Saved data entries
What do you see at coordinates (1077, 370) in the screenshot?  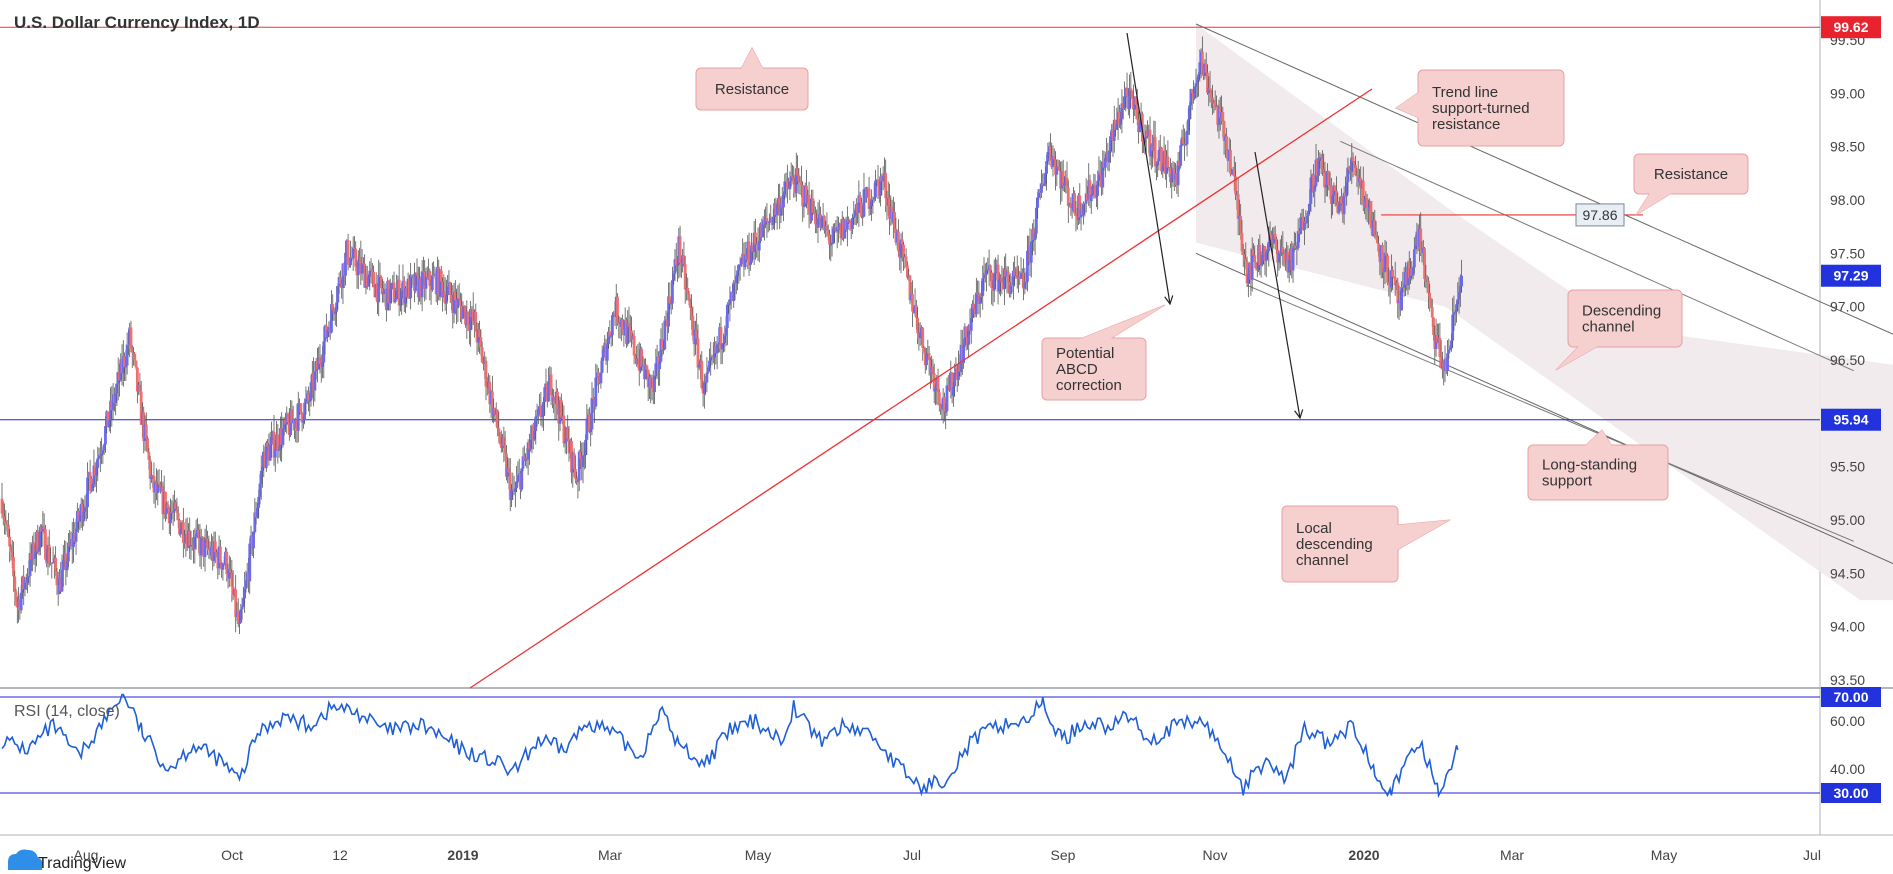 I see `callout-text: ABCD` at bounding box center [1077, 370].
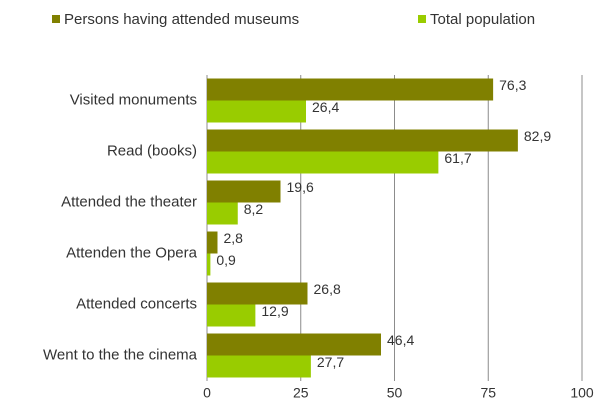 The width and height of the screenshot is (596, 401). What do you see at coordinates (120, 354) in the screenshot?
I see `y-tick-label: Went to the the cinema` at bounding box center [120, 354].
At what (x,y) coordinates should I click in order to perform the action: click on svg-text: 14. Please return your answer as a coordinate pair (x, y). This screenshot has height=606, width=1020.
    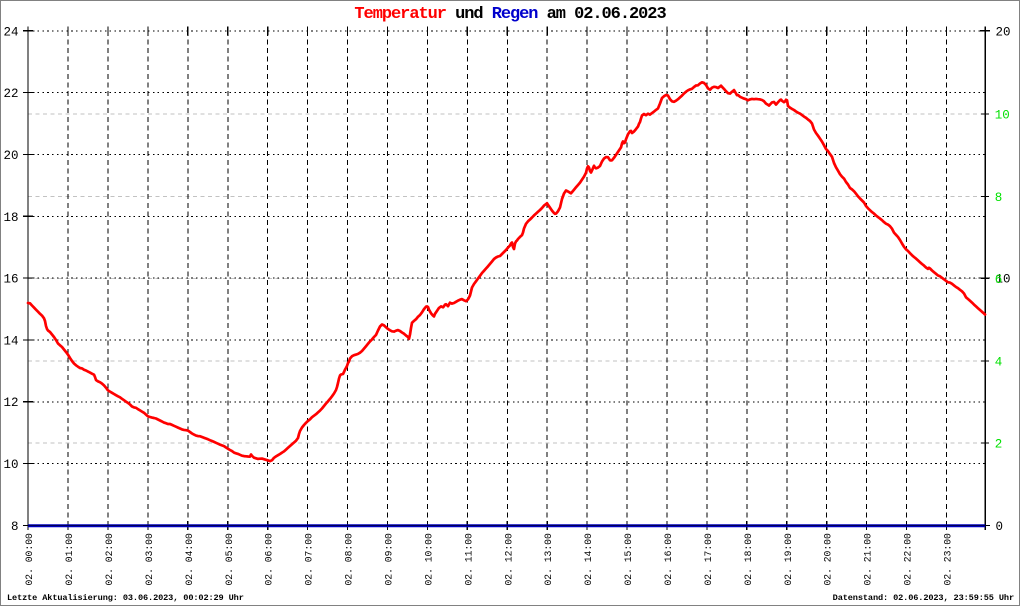
    Looking at the image, I should click on (10, 341).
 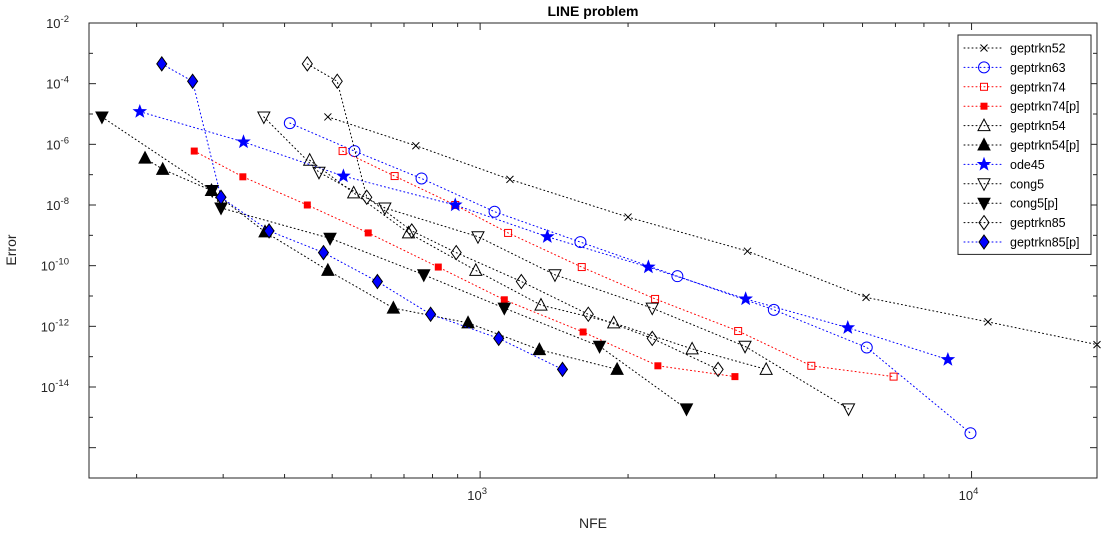 I want to click on legend-label: ode45, so click(x=1028, y=165).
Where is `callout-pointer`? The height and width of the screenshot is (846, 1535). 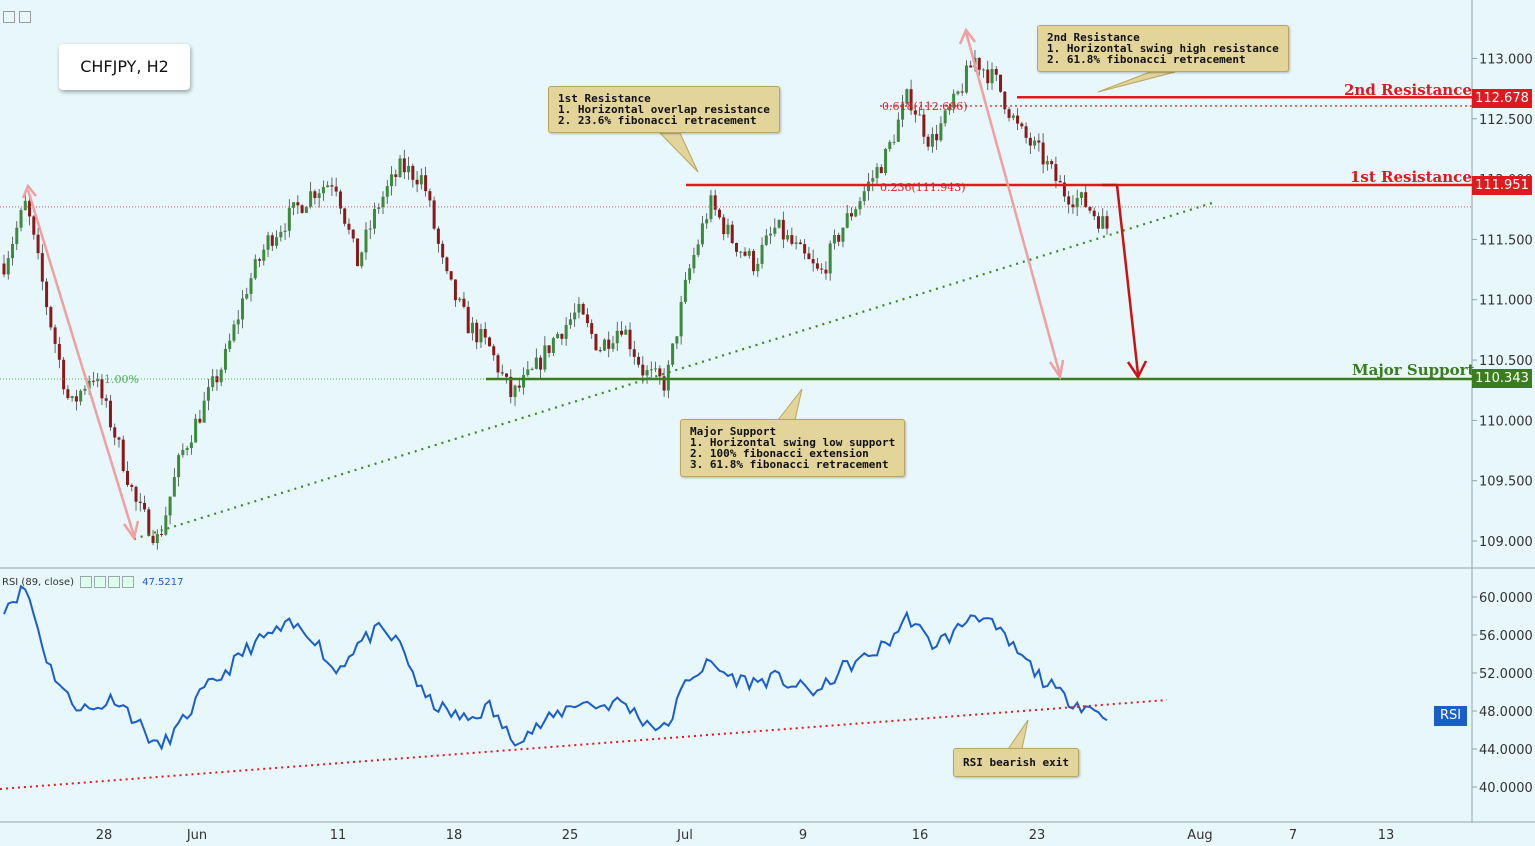
callout-pointer is located at coordinates (1136, 82).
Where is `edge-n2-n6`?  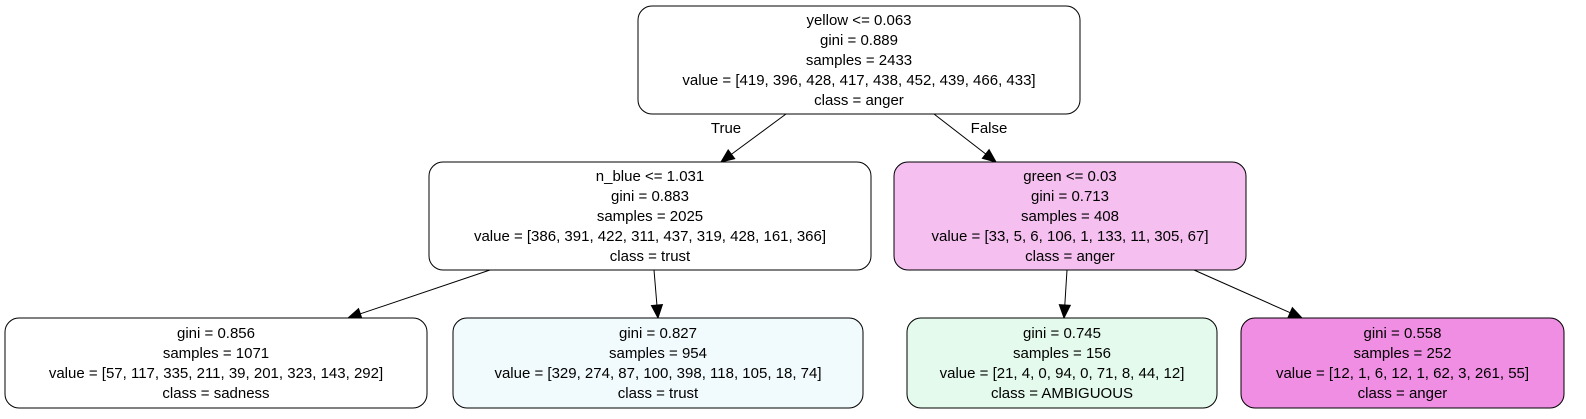 edge-n2-n6 is located at coordinates (1248, 294).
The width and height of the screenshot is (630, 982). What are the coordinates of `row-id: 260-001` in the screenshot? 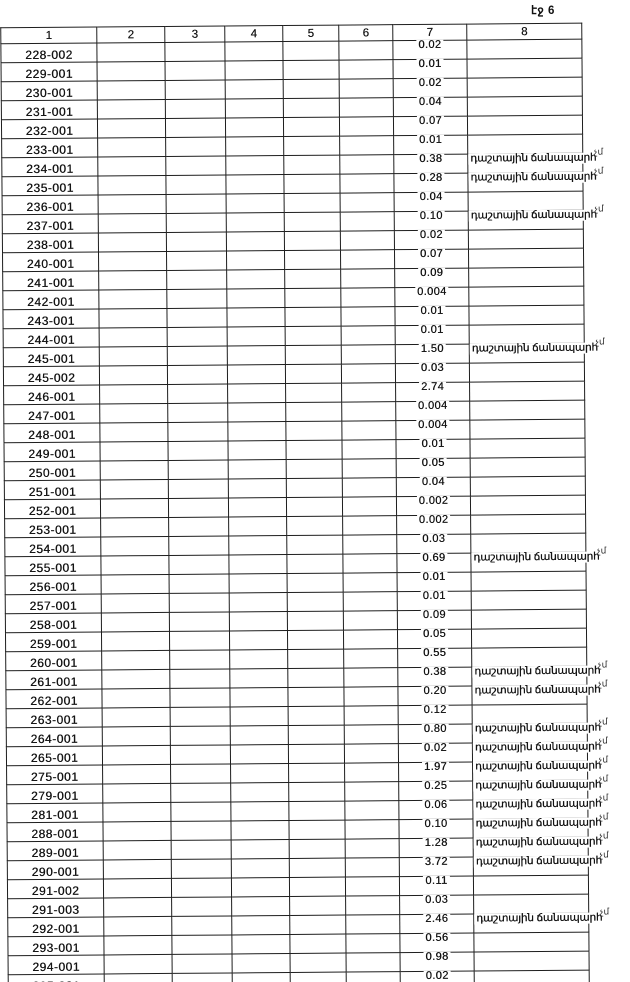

● **REQUIRED WORK**
Starting at the line that has "I want to click" and ending after the line that has "callout-pointer is located", write out only those lines again with "screenshot" swapped for "screen capture" and everything else unchanged, omitting the pictures.

● **OUTPUT OF THE TASK**
  I want to click on legend-label: ode45, so click(x=1028, y=165).
Where is `callout-pointer`? The height and width of the screen capture is (846, 1535). 
callout-pointer is located at coordinates (1136, 82).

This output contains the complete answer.